Ha ha. LOL :) You crack me up. That's great.
 
You guyz crack me up, talk about being overdramatic. Face it, the real world is full of toxic personalities, medicine is not even close to the worst of it. Its like medical students are these robots used to plastering their faces in textbooks, the first time they have to actually interact with the real world and its personalities on a consistent basis they freak out!

Its not that difficult to be a little humble, do what you are told as a student, complete your responsibilities. 99% of the time even the most toxic resident will appreciate that effort.
 
scootad. said:
You guyz crack me up, talk about being overdramatic. Face it, the real world is full of toxic personalities, medicine is not even close to the worst of it. Its like medical students are these robots used to plastering their faces in textbooks, the first time they have to actually interact with the real world and its personalities on a consistent basis they freak out!

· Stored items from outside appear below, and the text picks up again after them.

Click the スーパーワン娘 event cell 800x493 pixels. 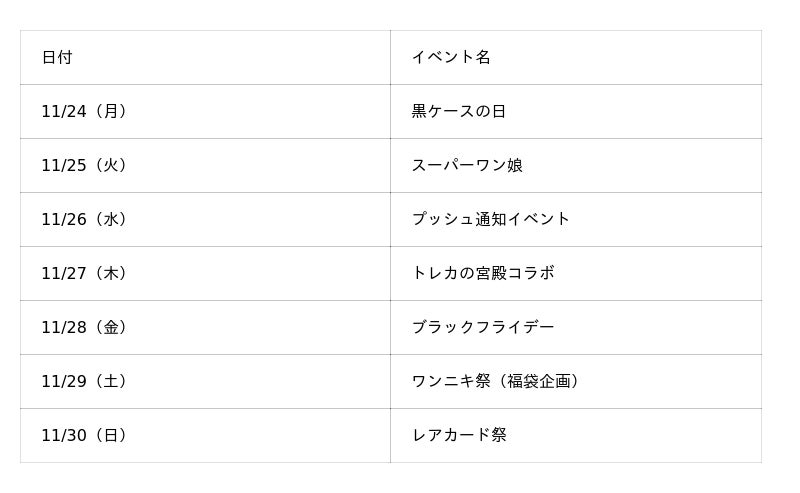pyautogui.click(x=467, y=166)
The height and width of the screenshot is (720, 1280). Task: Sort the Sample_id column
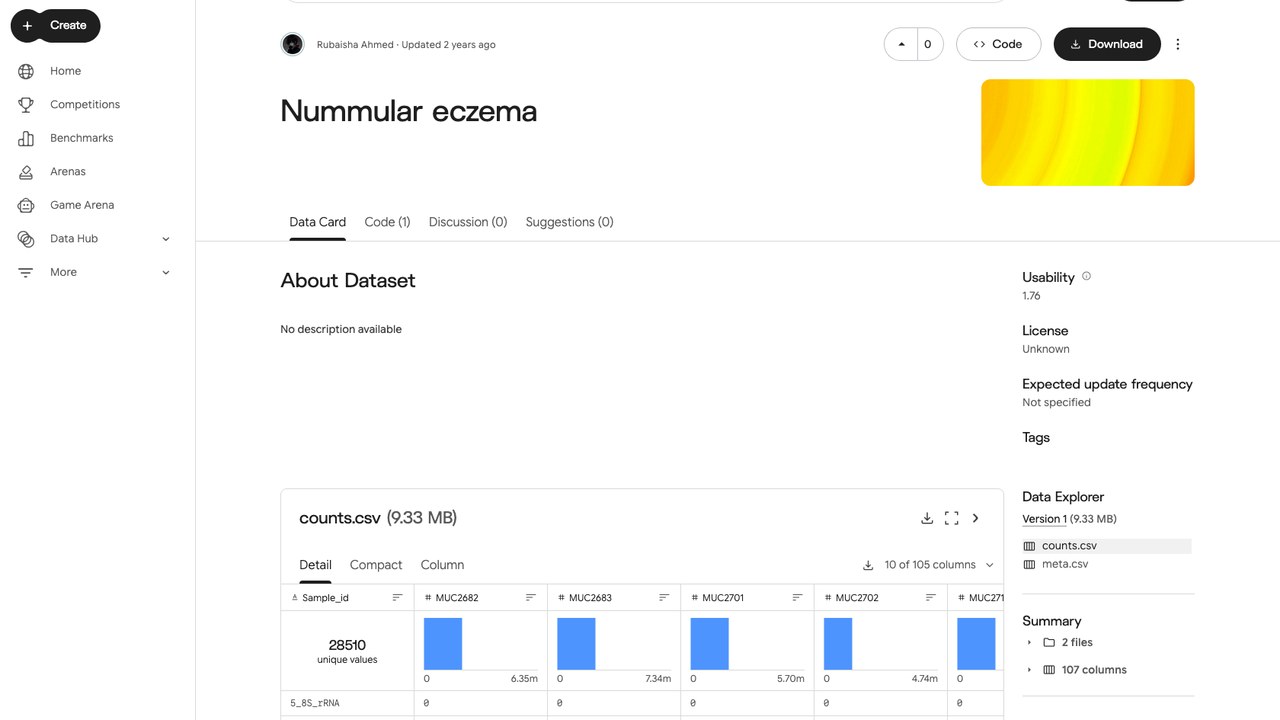(397, 598)
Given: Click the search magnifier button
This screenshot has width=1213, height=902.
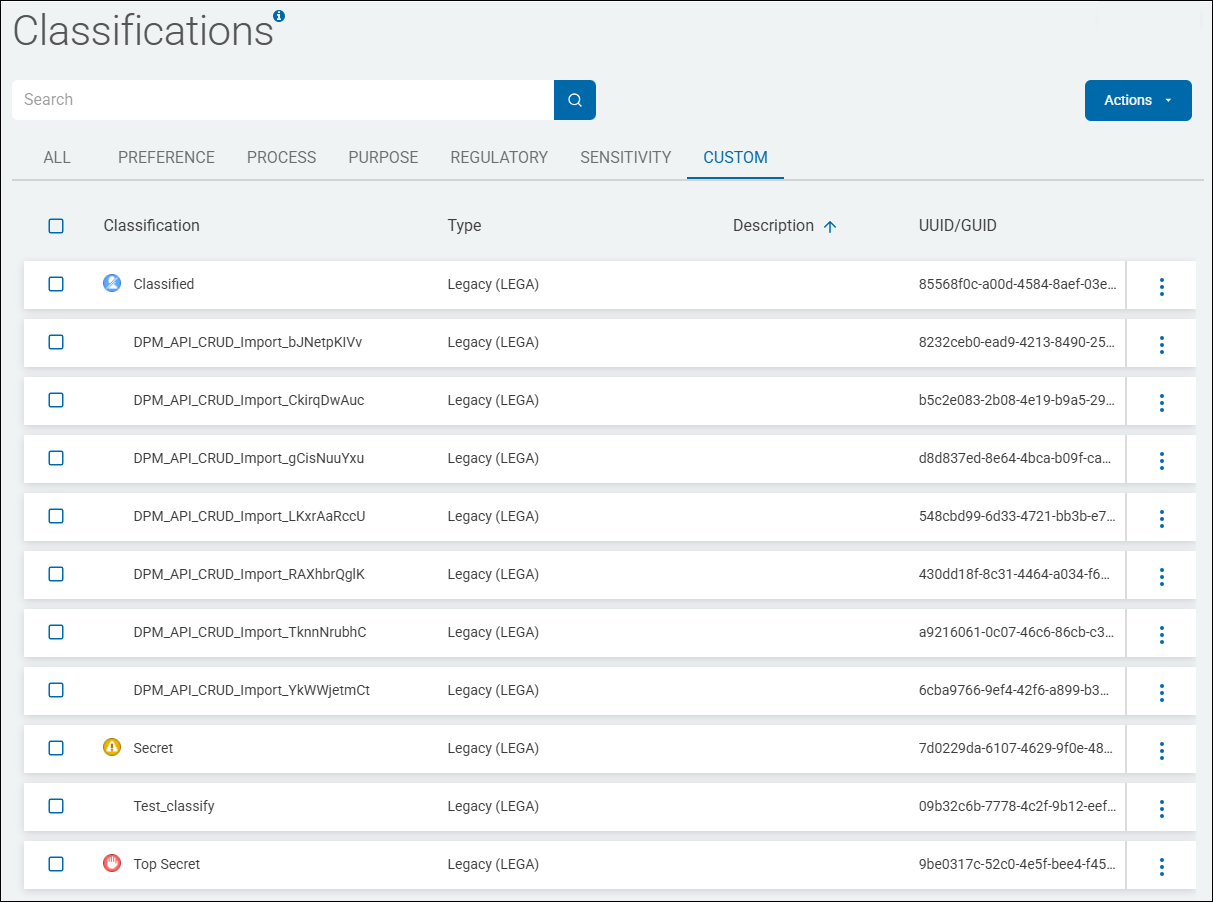Looking at the screenshot, I should click(x=574, y=100).
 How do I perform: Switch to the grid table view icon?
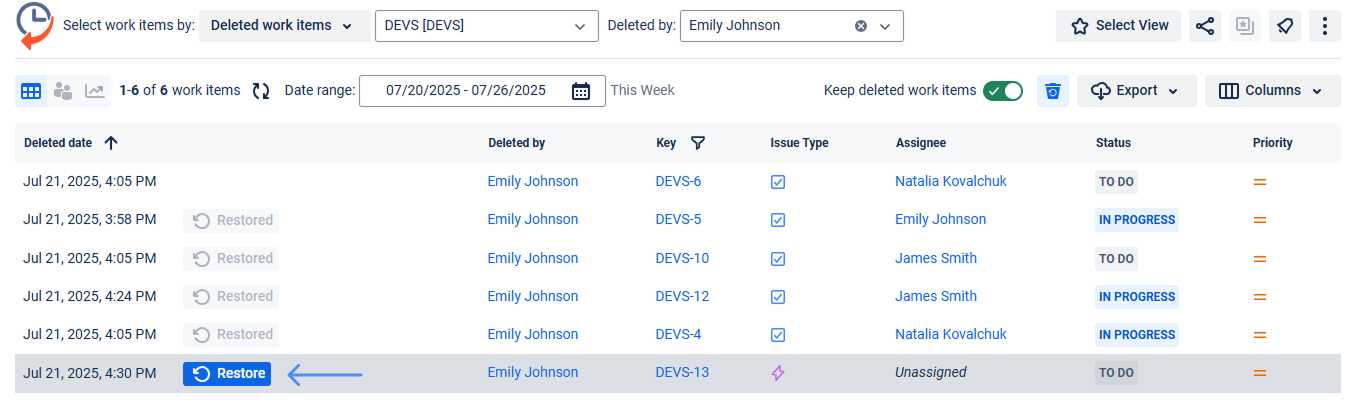click(31, 91)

Its not that difficult to be a little humble, do what you are told as a student, complete your responsibilities. 99% of the time even the most toxic resident will appreciate that effort.

What you say about med students being study androids is often fairly true. I didn't go straight to medschool and I have plenty of "real world" experience. Sometimes the androids who have been working on getting into medschool since birth resent people who come into the field with real experience cuz let's face it they can run rings around the hothouse flowers in most respects. These androids you speak of seem to be gods in their own minds. Android egos are very large and just as fragile. Given a little power and a world experienced student under them they often go ballistic. I'd be willing to bet that something like that is happening in livewires case. Grade junkies are usually not in control of their emotions or even aware of them. So it takes some skill and patience to deal with them. I think medschools should teach an "emotions for androids" course or something in first year and teach each fresh crop of multi-choice athletes how to be more human. There are TONS of interesting and mellow people in medschool. Unfortunately there is also no shortage of the android type. Medicine is not like bussiness or a regular job. We take care of sick and fragile humans. Being a caring and warm person is essential. It is NOT ok for a doctor to be toxic. Let's not forget that.
 
livewires said:
Ya...I've decided to just play the game too and tell them whatever they want to hear. If you're stubborn and are honest and stick to your own goals, while making them public, you'll end up in the sea of mediocrity. Attendings seem to, for the most part, be extremely arrogant in one way or another, particularly in Surgery and they only want to be pampered by us petty little worthless med students. Right? Tell em whatever they want to hear, even if you have to come up with new carreer goals every four weeks. It will pay off when evals come out.

Sad but true.

I told myself at the beginning of the year that I would stick to my principles: i.e. working hard, not kissing ass, not trying to out gun the gunners, not talking my mouth off, and being honest etc. You know what that has gotten me so far?

A lot of mediocre evaluations from attendings.

I find it hilarious when they tell us about humanism and values in medicine when our whole teaching system is based on the "game". Im going to find it hard not to bust out laughing when I hear this from an attending. Medicine is the SAME as any other profession in this regard.